**To do**
Below this task are records; return each one exactly and omit its images.

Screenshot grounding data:
========

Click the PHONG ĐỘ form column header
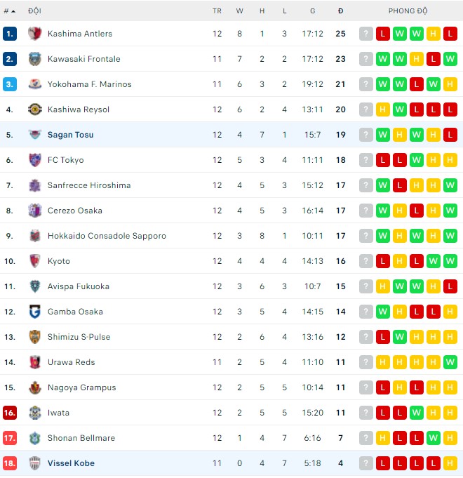Viewport: 463px width, 478px height. point(408,11)
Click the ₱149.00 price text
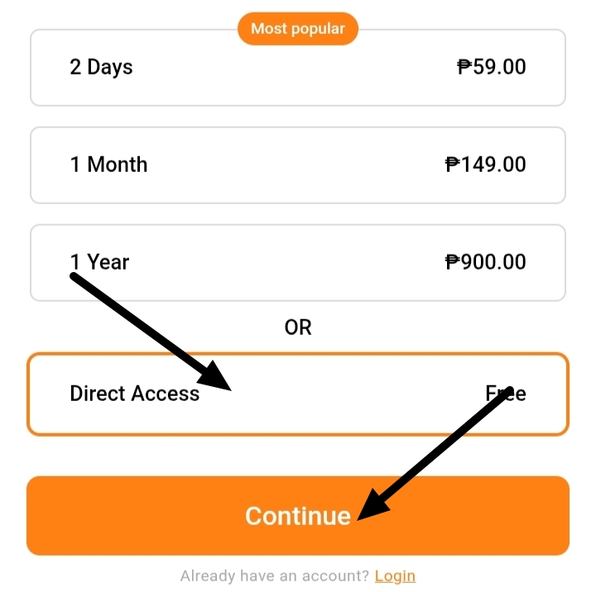This screenshot has width=596, height=592. (486, 165)
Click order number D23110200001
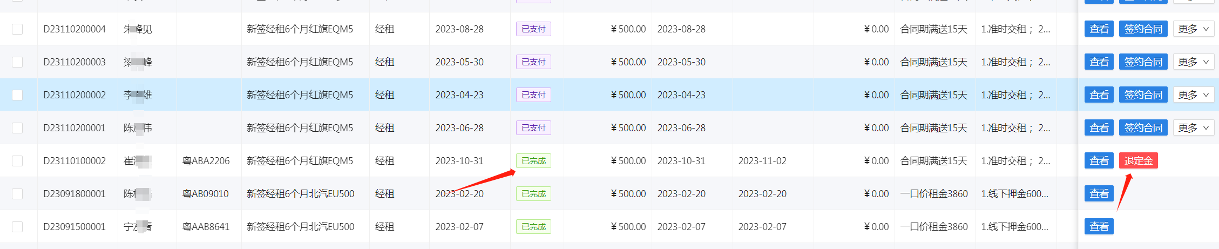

========

**Answer section**
Click the PHONG ĐỘ form column header
Viewport: 463px width, 478px height. point(408,11)
Click the ₱149.00 price text
This screenshot has width=596, height=592. (486, 165)
Click order number D23110200001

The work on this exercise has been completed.